What It Does
This calculator measures the elapsed time between a start time and an end time on a 24-hour clock. It returns the duration both as a decimal number of hours and as a clean hours-and-minutes breakdown. It is handy for timesheets, shift planning, billing, study sessions, cooking, and any task where you need to know how long something lasted.
How to Use It
Enter the start hour and minute, then the end hour and minute, all in 24-hour format (0–23 for hours, 0–59 for minutes). For example, 5:30 PM is hour 17, minute 30. Click calculate to see the total duration. If the end time is earlier than the start time, the tool assumes the span crosses midnight and adds 24 hours automatically — perfect for overnight shifts.
The Formula Explained
Both times are converted to "minutes since midnight": \(\text{minutes} = \text{hour} \times 60 + \text{minute}\). The start total is subtracted from the end total. If the result is negative (end is on the next day), 1,440 minutes (24 hours) is added so the value wraps correctly. Finally the minutes are divided by 60 for decimal hours.
$$\begin{gathered} \text{Hours} = \frac{\left(\Delta + 1440\right) \bmod 1440}{60} \\[1.5em] \text{where}\quad \Delta = \left(60\cdot\text{End Hour} + \text{End Min}\right) - \left(60\cdot\text{Start Hour} + \text{Start Min}\right) \end{gathered}$$
Worked Example
Start at 09:00 (540 minutes) and end at 17:30 (1,050 minutes).

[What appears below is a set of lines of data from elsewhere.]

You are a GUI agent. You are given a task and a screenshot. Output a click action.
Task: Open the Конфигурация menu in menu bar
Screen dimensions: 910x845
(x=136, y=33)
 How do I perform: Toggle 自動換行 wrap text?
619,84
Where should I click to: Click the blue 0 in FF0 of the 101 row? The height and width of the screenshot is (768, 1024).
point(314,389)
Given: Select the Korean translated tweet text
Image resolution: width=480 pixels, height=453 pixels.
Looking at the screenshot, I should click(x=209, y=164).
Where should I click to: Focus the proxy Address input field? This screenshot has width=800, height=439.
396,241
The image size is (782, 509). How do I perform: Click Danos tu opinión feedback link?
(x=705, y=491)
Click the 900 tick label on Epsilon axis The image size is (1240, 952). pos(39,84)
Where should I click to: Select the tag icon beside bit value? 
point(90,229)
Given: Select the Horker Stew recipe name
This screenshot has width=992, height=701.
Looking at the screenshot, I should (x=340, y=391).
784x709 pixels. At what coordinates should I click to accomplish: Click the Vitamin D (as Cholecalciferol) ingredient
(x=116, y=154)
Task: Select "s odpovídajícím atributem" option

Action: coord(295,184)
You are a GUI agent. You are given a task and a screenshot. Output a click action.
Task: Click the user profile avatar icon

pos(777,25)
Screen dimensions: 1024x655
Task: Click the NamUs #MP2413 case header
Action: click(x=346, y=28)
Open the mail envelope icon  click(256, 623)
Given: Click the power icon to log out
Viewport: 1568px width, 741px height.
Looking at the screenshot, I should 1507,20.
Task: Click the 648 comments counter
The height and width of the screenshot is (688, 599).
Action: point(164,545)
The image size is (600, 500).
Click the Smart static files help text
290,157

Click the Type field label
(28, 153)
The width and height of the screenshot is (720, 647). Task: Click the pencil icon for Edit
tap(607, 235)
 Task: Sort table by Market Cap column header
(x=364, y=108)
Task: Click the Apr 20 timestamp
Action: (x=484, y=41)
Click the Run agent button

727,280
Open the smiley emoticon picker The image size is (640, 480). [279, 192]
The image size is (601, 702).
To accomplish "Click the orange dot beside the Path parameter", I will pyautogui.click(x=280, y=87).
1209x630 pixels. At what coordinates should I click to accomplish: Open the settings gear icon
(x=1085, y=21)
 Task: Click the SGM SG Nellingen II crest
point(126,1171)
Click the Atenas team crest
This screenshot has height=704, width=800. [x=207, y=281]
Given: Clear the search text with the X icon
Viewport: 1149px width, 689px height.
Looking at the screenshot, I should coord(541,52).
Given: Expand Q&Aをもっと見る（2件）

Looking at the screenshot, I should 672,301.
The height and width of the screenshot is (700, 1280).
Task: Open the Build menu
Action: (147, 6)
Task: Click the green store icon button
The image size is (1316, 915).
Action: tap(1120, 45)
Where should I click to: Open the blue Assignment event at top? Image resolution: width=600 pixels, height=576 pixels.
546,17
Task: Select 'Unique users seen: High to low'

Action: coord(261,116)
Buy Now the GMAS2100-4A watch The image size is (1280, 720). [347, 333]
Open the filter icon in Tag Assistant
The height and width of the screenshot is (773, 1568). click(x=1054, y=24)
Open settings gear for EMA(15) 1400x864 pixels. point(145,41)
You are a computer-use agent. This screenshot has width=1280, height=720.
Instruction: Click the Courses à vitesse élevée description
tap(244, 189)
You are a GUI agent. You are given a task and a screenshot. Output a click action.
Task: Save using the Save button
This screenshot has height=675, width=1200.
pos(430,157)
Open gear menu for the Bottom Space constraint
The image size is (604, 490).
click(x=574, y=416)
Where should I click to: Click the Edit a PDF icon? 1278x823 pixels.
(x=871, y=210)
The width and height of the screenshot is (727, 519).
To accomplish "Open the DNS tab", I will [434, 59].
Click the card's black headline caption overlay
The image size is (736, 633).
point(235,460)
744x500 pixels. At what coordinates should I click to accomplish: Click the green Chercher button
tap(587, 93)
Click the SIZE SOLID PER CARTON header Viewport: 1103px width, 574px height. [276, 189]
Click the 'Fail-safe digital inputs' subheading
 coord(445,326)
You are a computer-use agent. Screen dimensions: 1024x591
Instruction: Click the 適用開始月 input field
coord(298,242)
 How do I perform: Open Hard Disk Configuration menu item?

The difference is \(1050 - 540 = 510\) minutes. As hours that is
$$510 / 60 = 8.5 \text{ hours},$$or 8 hours and 30 minutes.
FAQ
What if the end time is before the start time? The calculator treats it as crossing midnight and adds 24 hours, so 22:00 to 06:00 returns 8 hours.
Can I get more than 24 hours? No. Because times are clock values without dates, the maximum span is just under 24 hours.
How do I convert PM times? Add 12 to the hour for PM (except 12 PM, which stays 12). For example 3 PM is hour 15.